Senin, 05 Agustus 2013

Tentang Kata Salah

Alhamdulillah, malam ini kembali berkesempatan menuliskan kata-kata yang belum terangkai makna. Alhamdulillah, malam ini pun saya kembali menikmati kaki-kaki melangkah. Berkesempatan bertemu orang-orang lain, dengan kata lain bersilaturahim untuk memperpanjang makna usia. Melapangkan rezeki serta merangkum makna. Yah, perjalanan adalah pengisian kantung-kantung hikmah.

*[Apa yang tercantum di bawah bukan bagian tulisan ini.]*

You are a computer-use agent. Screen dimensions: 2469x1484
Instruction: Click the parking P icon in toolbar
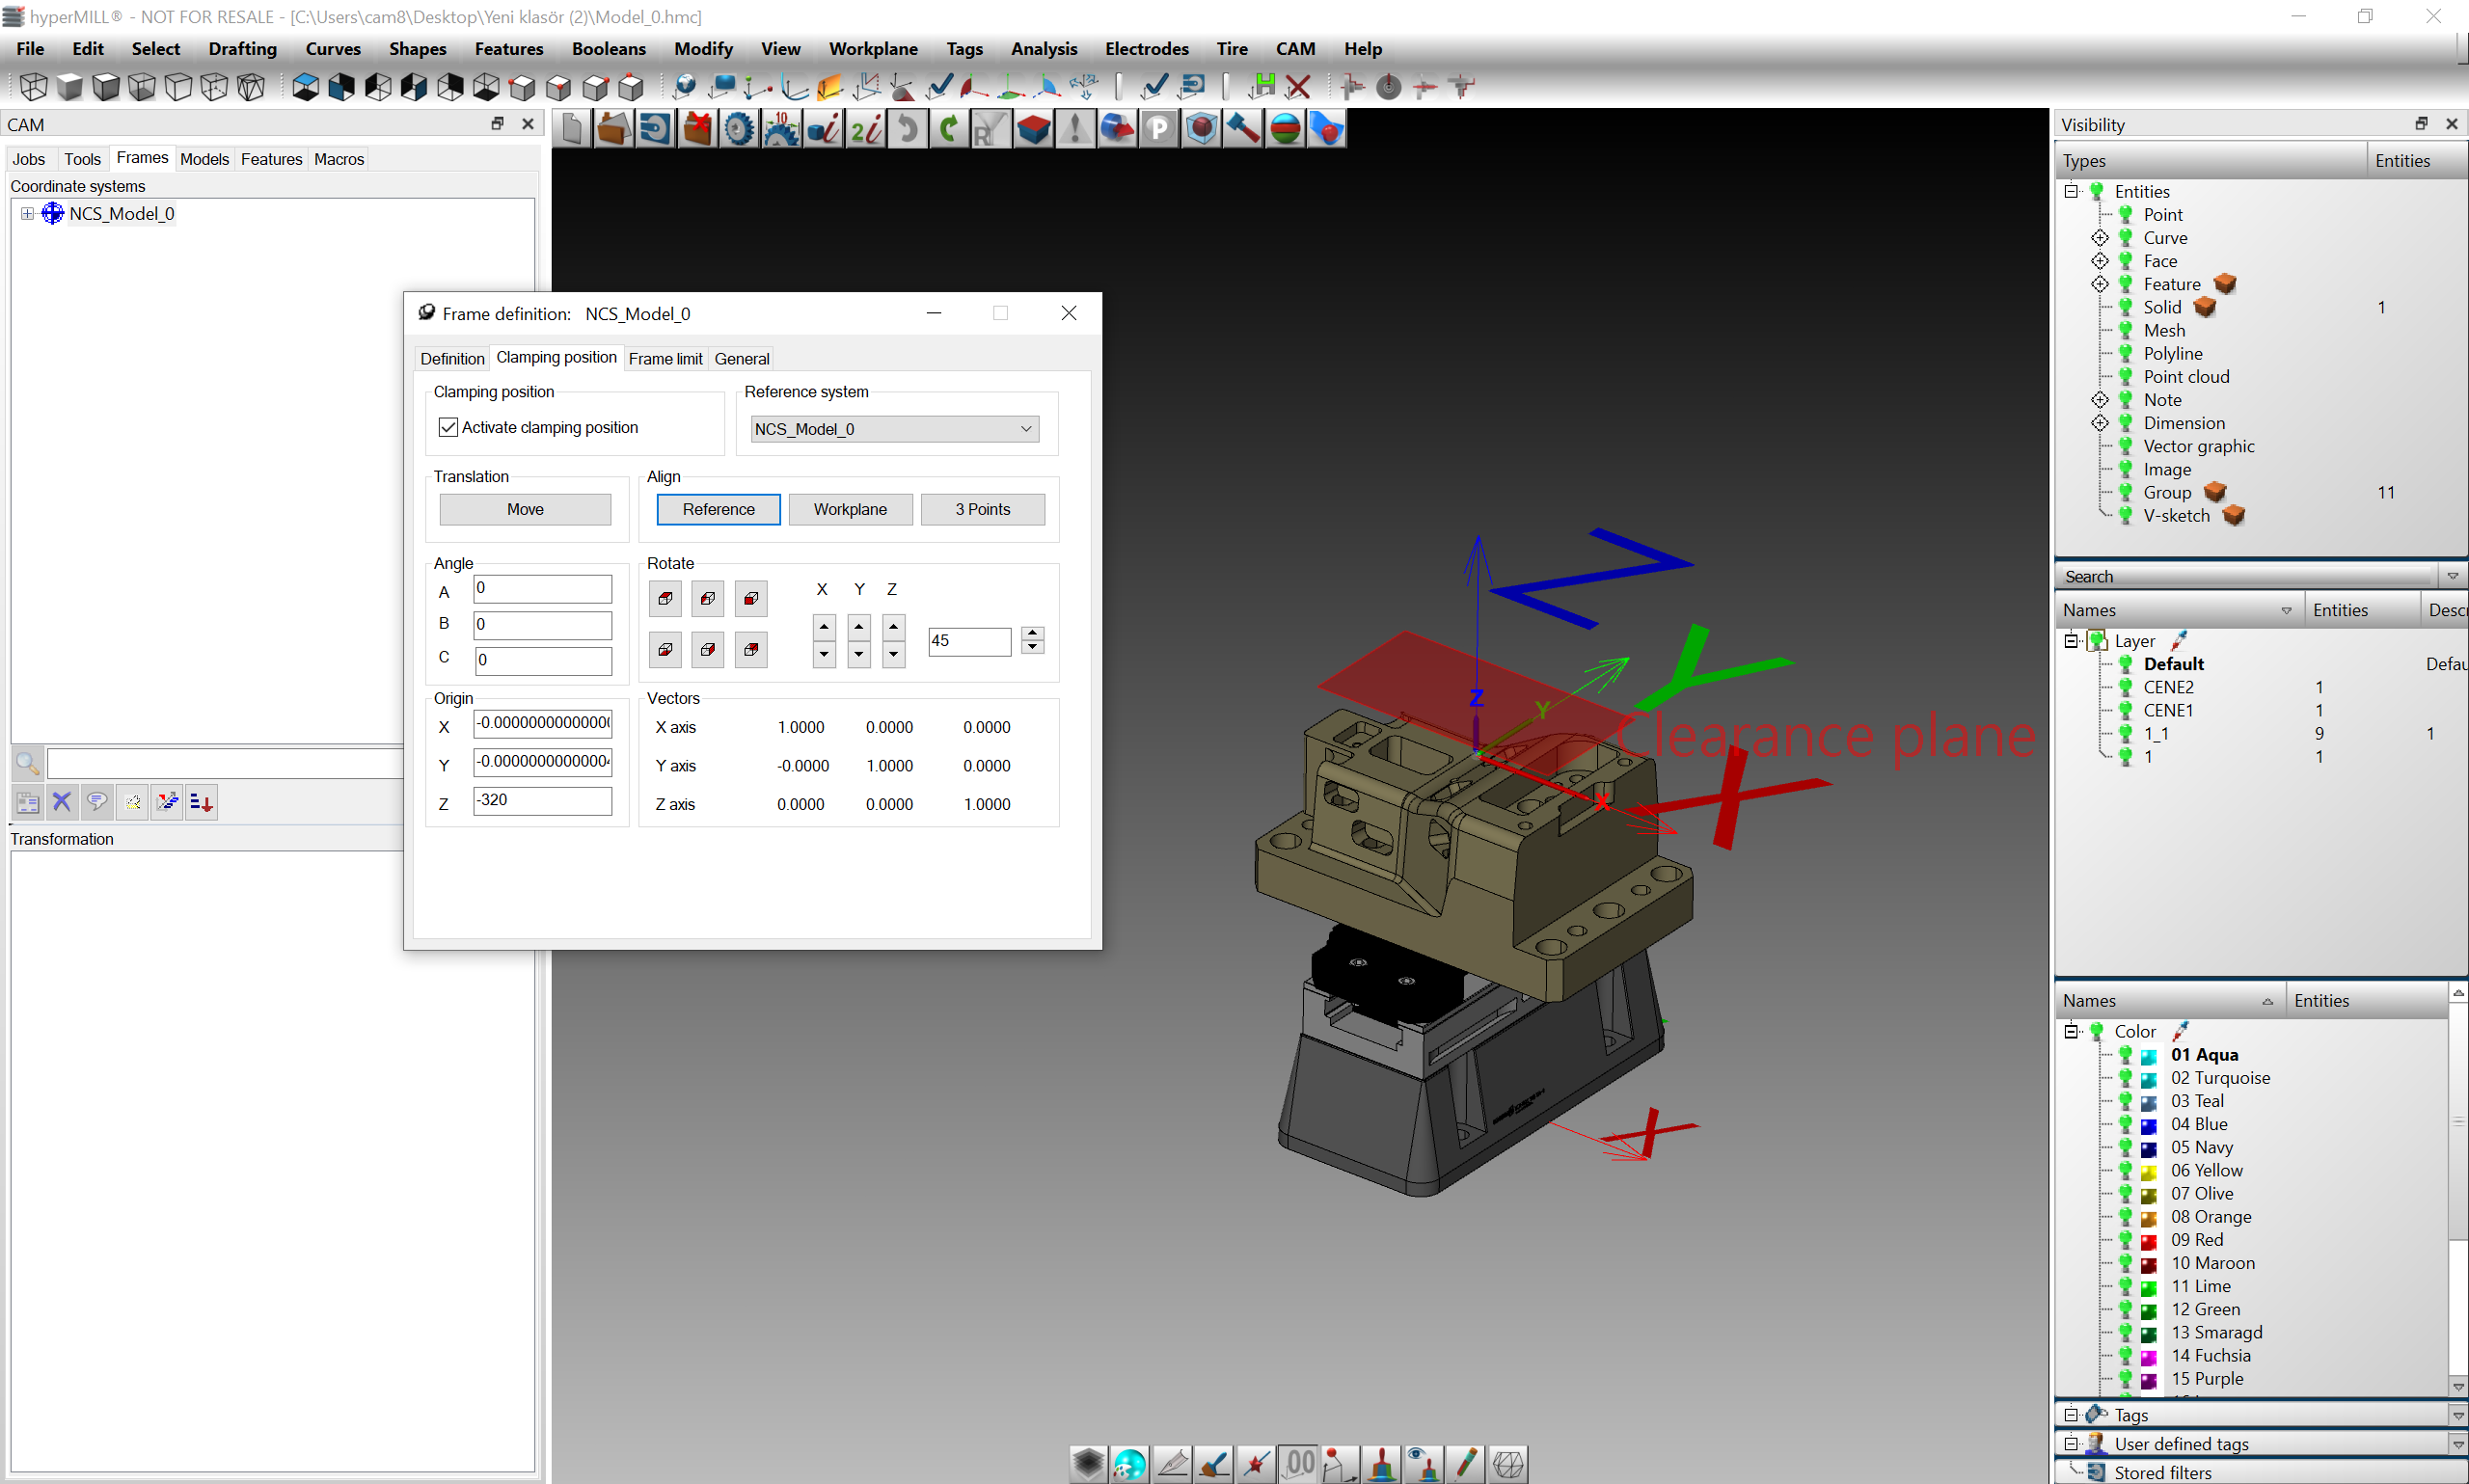click(x=1158, y=129)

Salah adalah ciri khas manusia ya, sahabat. Adakah dari kita luput dari sekali salah setahun ini? Barangkali tidak, ya. Kalau begitu, kita kerucutkan dalam sebulan. Adakah kita yang bersih dari salah? Ah, mustahil. Bagaimana dalam seminggu? Adakah? Hm..masih kemungkinan tidak juga, ya? Bagaimana jika sehari? Hm..ada kemungkinan, tapi sepertinya tidak juga, ya. Bagaimana jika dalam hitungan jam, menit atau detik? Sepertinya, tetap saja kita bisa menghindari salah, ya?

Apa saja yang tidak dilakukan dengan semestinya adalah kesalahan bagi orang yang melakukannya. Yang menjadikan orang di sekitarnya tidak senang, pun rasanya kesalahan. Berbohong itu salah, mencuri itu salah. Terlambat itu salah, berisik itu salah. Tapi, kadang bohong itu dibenarkan dan mencuri itu tak dapat disalahkan. Kadang, terlambat itu dimaafkan dan berisik itu dibiarkan. Nampaknya salah itu memiliki subjektivitasnya sendiri, ya. Tergantung apa. Karena 'salah' ternyata tak punya rumus pasti, yang menjadikan kita resmi menjadi terdakwa.

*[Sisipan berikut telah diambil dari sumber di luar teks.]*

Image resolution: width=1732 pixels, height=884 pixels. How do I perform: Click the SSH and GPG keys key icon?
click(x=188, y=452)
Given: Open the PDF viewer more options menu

Jika kita menjadi orang yang berbuat salah, adalah wajar timbul rasa takut karena bersalah. Adalah wajar, timbul rasa malu karena bersalah. Pun wajar, karena berani karena, takut karena salah. Pun wajar, sebab malu cabang dari keimanan. Mungkin wajar, jika ia yang bersalah mengeluh karena orang yang mempermasalahkannya tak kunjung usai. Mungkin pula wajar, jika ia yang bersalah tak terima atas keangkuhan orang di hadapannya. Tapi, suatu saat jika tempat itu dibalik. Ia akan berlaku serupa pada orang yang salah. Ah, sungguh ironi.

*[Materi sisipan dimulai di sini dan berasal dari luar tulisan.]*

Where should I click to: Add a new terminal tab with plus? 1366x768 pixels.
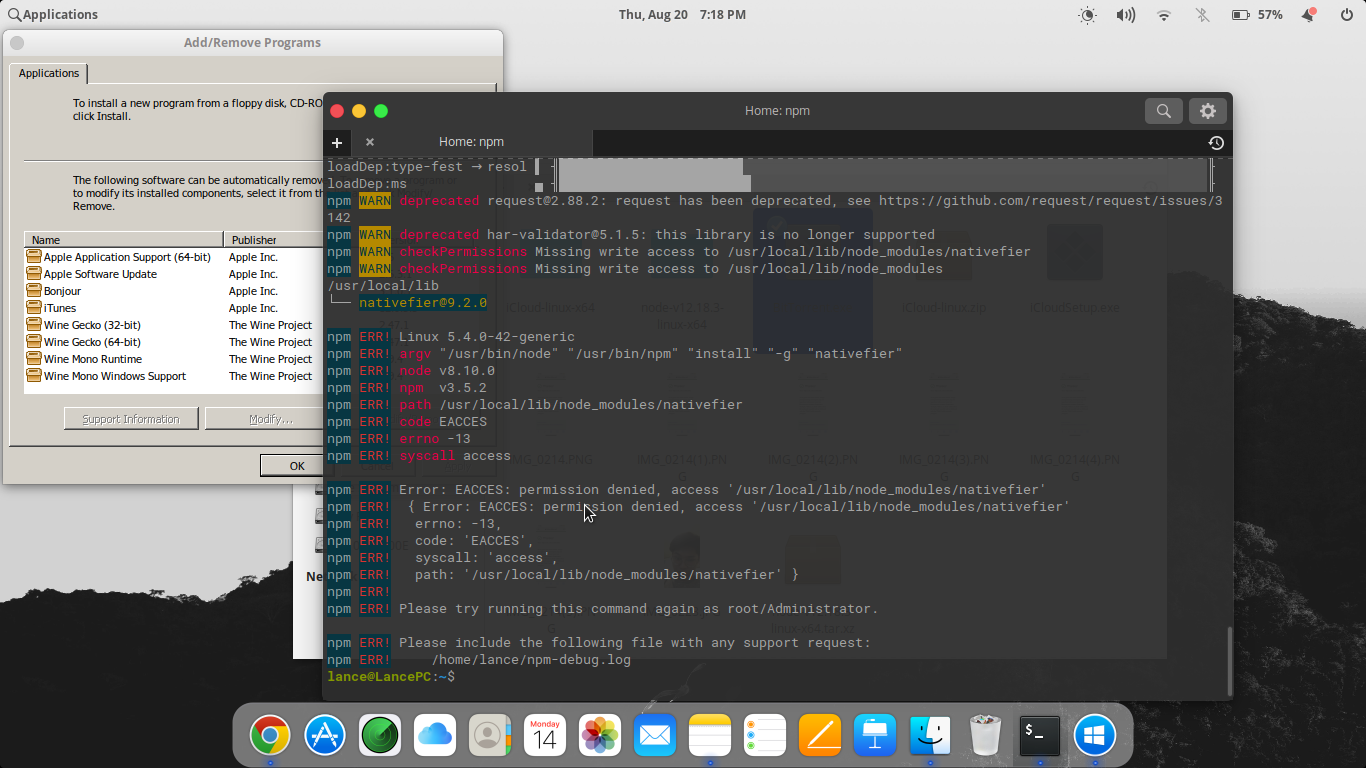click(x=337, y=143)
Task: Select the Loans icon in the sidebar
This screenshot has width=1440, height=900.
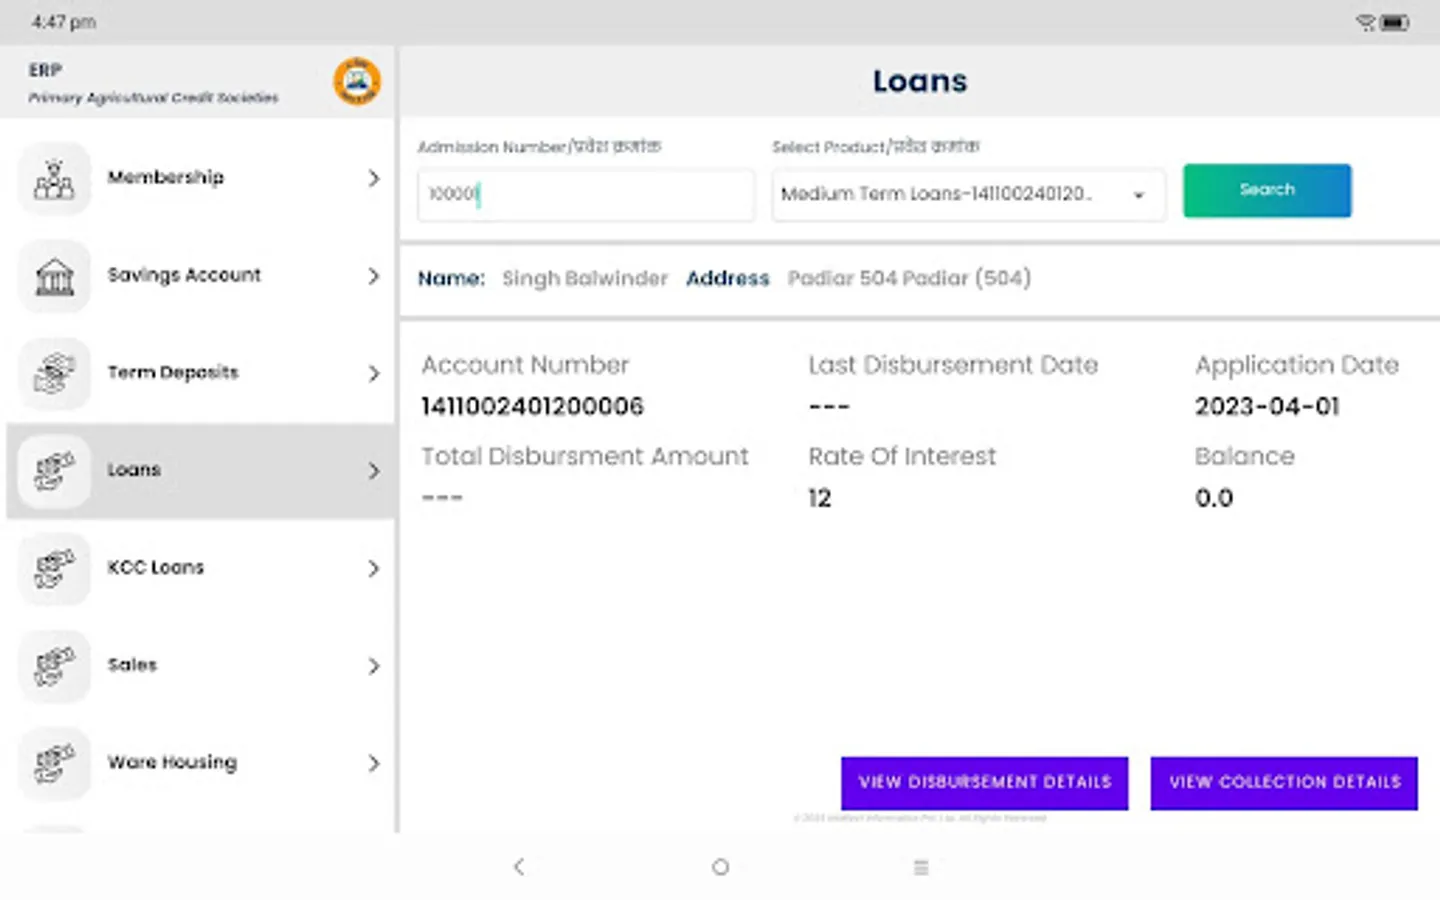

Saya kira, kita sering kali berlebihan untuk mengekspresikan punishment bagi mereka yang melakukan salah. Bukankah buang-buang energi saat melihat seseorang tersandung dan menabrak kita, lantas kita marah? Bukankah buang-buang energi saat kita melempar barang atau membanting pintu untuk ekspresi kecewa? Bukankah bisa jadi ekspresi itu pun kesalahan bagi yang lainnya? Ah, rumit.

Saya kira, kita sering kali terkecoh wacana. Yah, mencuri itu salah dan berhak dihukum atas kesalahannya. Tapi, jika ia  mencuri karena lapar lantas kita sama menghukuminya. Bukankah kita yang salah? Mengapa tak tanggap dengan terdekatnya?

Saya kira, kita sering kali terkecoh suasana. Siapapun akan terhibur oleh rekan yang pandai berhumor, dan ia layak mendapat penghargaan. Tapi, akankah tetap dibenarkan jika ia membuat lelucon kebohongan dan membawa kata-kata tak pantas dalam berhumor?

Saya kira, kita seringkali terhisap ambisi. Meledak dahsyat amarah saat percik api belum sempat membakar dedaunan. Tapi, kita lupa meledak pada api-api besar yang membakar. Mengapa ledakan ekspresi itu seringkali salah preposisi? Ah, apakah aku yang salah?

Mengalun irama yang mengingatkanku pada detik-detik kematian sang Baginda Rasulillah. Mengalun lirik penghargaan tertinggi padanya, shalawatullahh 'alaika ya Rasulillah.

Duhai utusan, semoga kita dapat berjumpa dapat satu kebun bernama Firdaus, kelak. Aamiin.